È stato un momento di confronto estremamente interessante, in cui si è posto l’accento su una narrazione di “lotta” lontana dal solito repertorio che tende a far emergere solo gli aspetti legati alla sofferenza ed alla disperazione.

Se è vero, infatti, che la condizione socio-politica nella Striscia di Gaza è facilmente definibile come il massimo esempio attuale di violazione di ogni diritto umano, è altresì vero che all’interno di tale fazzoletto di terra donne, uomini e bambini desiderano ancora sentirsi “persone”: con sogni, speranze, passioni. Vivere una vita libera e possibilmente più semplice: è questo ciò a cui la popolazione di Gaza anela. Ecco perché sarebbe riduttivo interpretare la vita di ogni individuo come se fosse dominata soltanto dalla lotta per la liberazione dall’occupazione, poiché significherebbe semplificare delle esistenze che cercano di vivere una Vita degna di questo nome.

Lo sanno bene le ragazze ed i ragazzi di Gaza Freestyle Festival, i quali hanno messo in piedi una serie di progetti in cui hanno costruito, insieme ai giovani locali, uno skatepark, andando così a circoscrivere un luogo di divertimento e spensieratezza entro cui sentirsi, anche se per pochi istanti, veramente liberi. Ma il loro lavoro non finisce qui; sono stati infatti capaci di organizzare il primo Festival musicale e di cultura “street” a Gaza dall’inizio dell’assedio, in cui ad essere protagonisti sono stati proprio i ragazzi palestinesi.

Senso di appartenenza e passione: sono questi gli elementi vincenti dei due progetti. Così come sintetizzato bene da Milo, dare l’opportunità a quest* giovani di coltivare una disciplina li ha messi in sintonia con tutta la comunità mondiale dello skate. È utile ribadire che oltre all’ «essere palestinese”, quest* ragazz* hanno sperimentato un nuovo senso di appartenenza, che travalica gli stretti confini della loro terra e abbraccia gruppi e realtà di respiro internazionale».

Anche il progetto Gaza is Alive coglie l’importanza dell’arte come strumento di resilienza sociale, protezione, liberazione. Lo fa proponendo una metodologia d’intervento differente in cui musica e intervento psicosociale rappresentano i due pilastri portanti. Alla luce di ciò, l’Hip Hop, movimento culturale globale che nasce dalle macerie, grazie alle sue discipline (writing, breakdance, MC’ing, turntablism, beatbox) sarà declinato in chiave terapeutica e psico-sociale. Infatti, il principale obiettivo del progetto Gaza is Alive è quello di affrontare il trauma di guerra dei bambini, i quali saranno coinvolti in un ciclo di laboratori coordinati da un team cooperante di esperti che comprende artisti e psicologi palestinesi ed internazionali.

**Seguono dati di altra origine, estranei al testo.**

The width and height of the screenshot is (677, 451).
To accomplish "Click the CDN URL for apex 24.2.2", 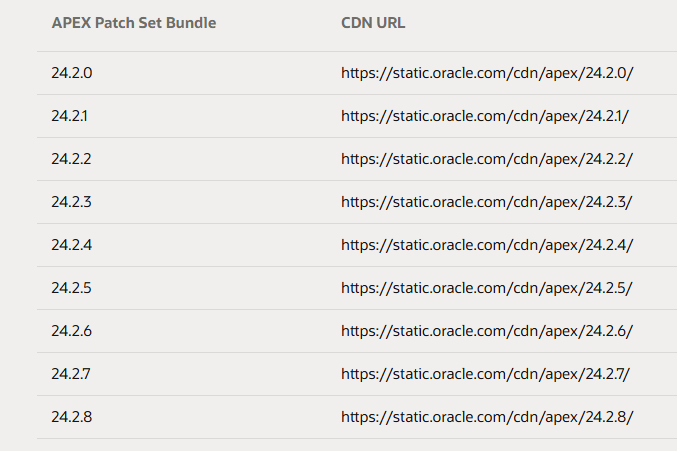I will point(487,159).
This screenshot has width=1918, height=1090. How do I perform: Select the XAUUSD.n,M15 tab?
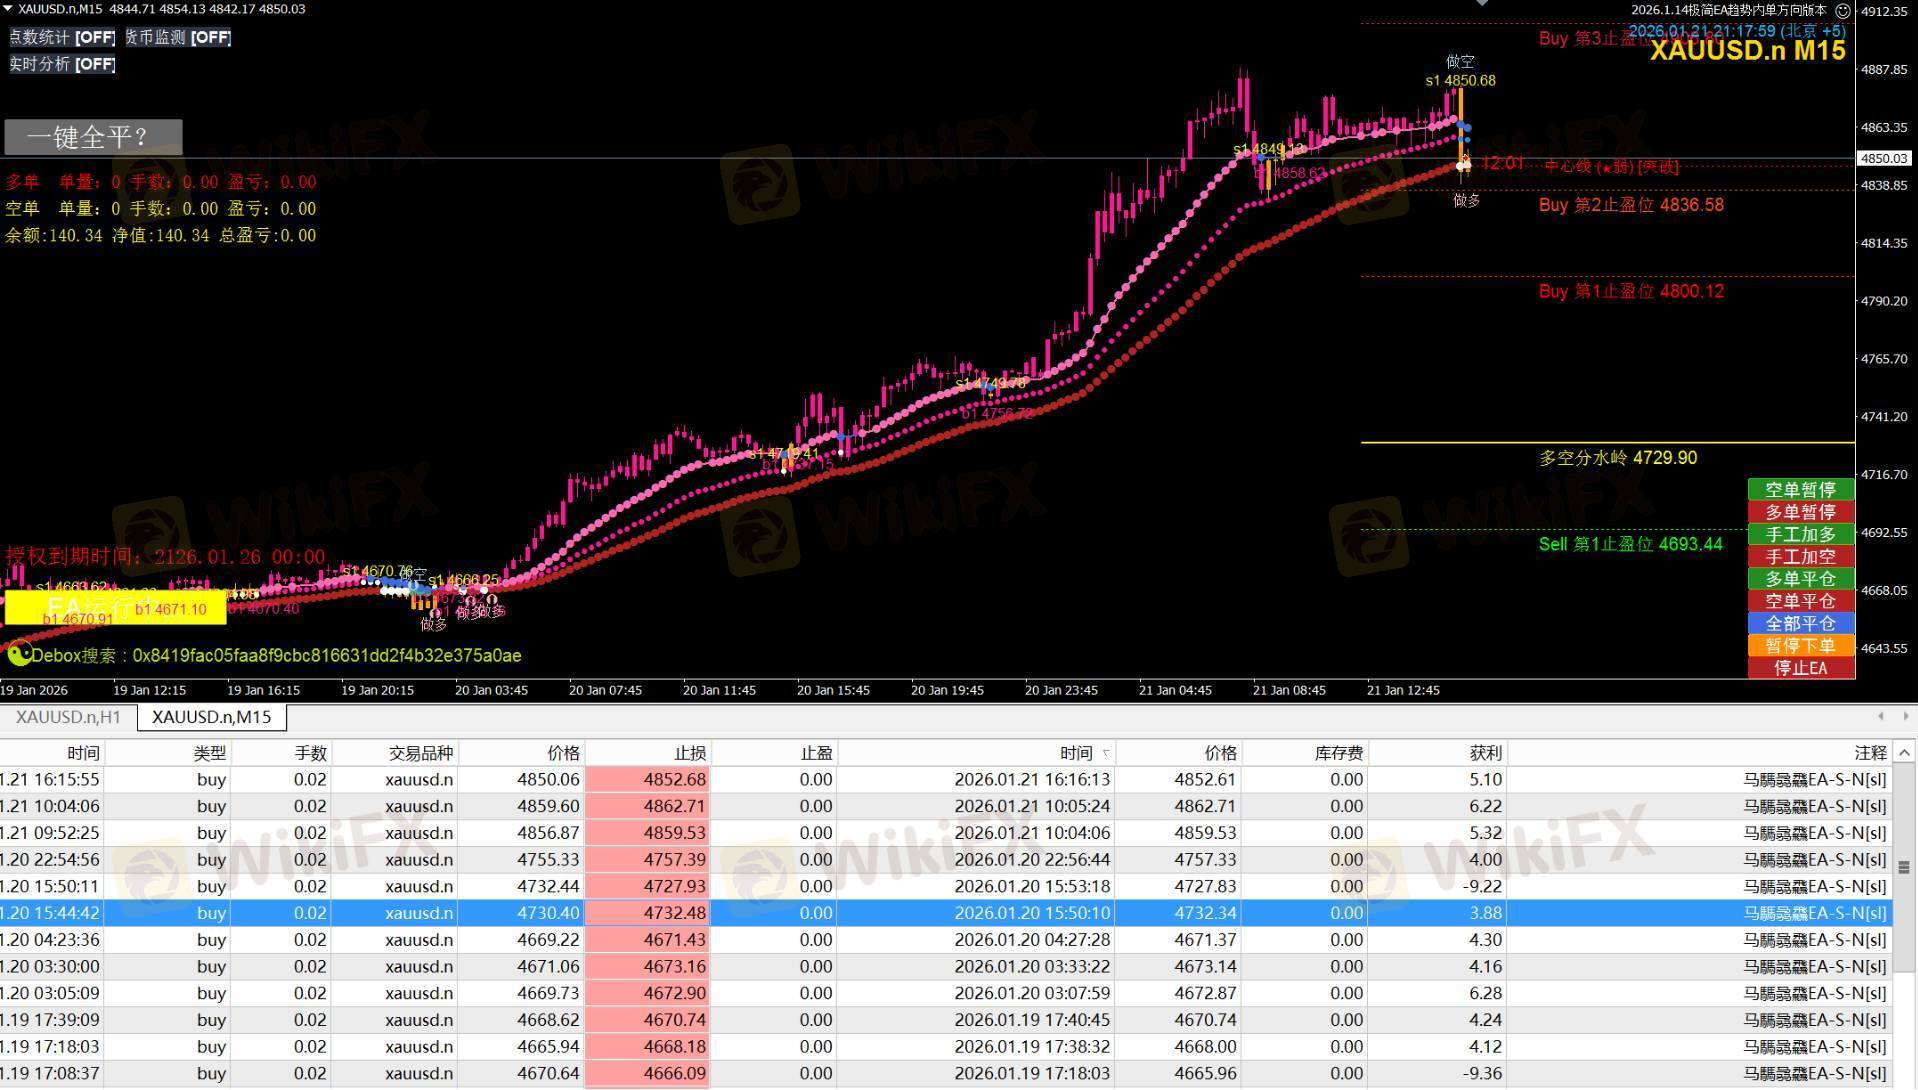(211, 717)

Tale progetto si articolerà su due fasi: il primo intervento avrà una durata di due settimane, a cui seguirà una seconda fase della durata di almeno tre mesi. In questa seconda fase, psicologi e artisti locali porteranno avanti il progetto attraverso le metodologie acquisite durante la missione. Insieme ai bambini, dunque, destinatari del progetto saranno i professionisti palestinesi, a cui si dedicheranno diversi momenti di formazione e condivisone.

Concludendo, possiamo affermare che il dialogo tra questi due gruppi non ha di certo dissimulato gli aspetti tragici della situazione palestinese. Piuttosto, si è preferito porre l’attenzione su cosa si può ancora fare, in modo realistico e concreto, evitando vani eroismi. Oltre la sofferenza, oltre la tragedia, c’è un popolo che vuole restare in piedi, ballando!

If I can’t dance it’s not my Revolution!